Es ist besonders bedauerlich, dass bei einer Koalition, die auch gerade in vielen Teilen der Filmszene als »Fortschrittskoalition« begrüßt wurde, die filmpolitische Lage noch schlechter geworden ist, als sie es zuvor schon war.
Unter der Ampel ist filmpolitisch eigentlich gar nichts passiert.
Kulturpolitische Entscheidungen wurden zunächst vertagt und verschleppt, später verwässert und unter Ausschluss breiter Teile der Branche – der Regisseurinnen, Regisseure und aller anderen Kreativen, der unabhängigen Filmemacherinnen und Filmemacher aller Gewerke, der Filmfestivals, der Verleiher und Kinobetreiber, des Regienachwuchs – in einen für viele unbefriedigenden Entwurf gegossen, der allzu einseitig von der Handschrift der Produzenten geprägt
war.
Heute herrscht in der deutschen Filmszene die nackte Angst.
Und das aus guten Gründen: Kinos sterben, alteingesessene Firmen im Kino- und Produktionsbereich müssen dichtmachen, der kreative Nachwuchs wechselt den Beruf, Förderetats werden ebenso eingefroren oder zurückgefahren, wie die Etats und Sendeplätze der für das Filmemachen überlebensnotwendigen Sender.
Gleichzeitig arbeitet die Politik aktiv am Abbau der öffentlich-rechtlichen Fernsehsender mit.
Besonders Kulturkanäle und Abspielplätze für Kulturprogramme und Filme stehen unter politischem Beschuss durch demokratische Parteien. Die sachfremde Idee einer Zusammenlegung der multinationalen Kulturkanäle ARTE und 3sat ist ein lachhaftes Zeugnis der Weltfremdheit der politischen Entscheidungsträger, das – wäre sie nicht so traurig – den Stoff für eine Komödie à la Shtonk! bilden könnte.
Filmkultur verkommt zum Feigenblatt der
neuen demokratischen Feudalherren und Damen der Kulturpolitik.
Wer den Populisten aller Couleur Einhalt gebieten will, muss aber schon aus diesem Grund an einer vielfältigen, aktiven und lebendigen Filmlandschaft interessiert sein.
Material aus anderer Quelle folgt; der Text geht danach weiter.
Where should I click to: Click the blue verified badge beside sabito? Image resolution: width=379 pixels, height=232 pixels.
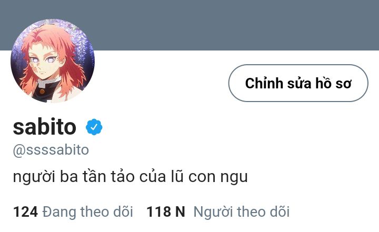(x=94, y=127)
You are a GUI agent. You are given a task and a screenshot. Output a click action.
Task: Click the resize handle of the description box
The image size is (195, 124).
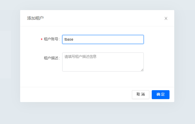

Für eine demokratische Gesellschaft ist sie existentiell.
- Wir fordern erstens ein gemeinsames Bündnis aller demokratischen Parteien für den deutschen Film.
- Wir fordern zweitens eine Verabschiedung der bei allen unzureichenden, fehlenden und eindeutig fokussierten Inhalten doch notwendigen FFG noch im alten Parlament vor der kommenden Bundestagswahl.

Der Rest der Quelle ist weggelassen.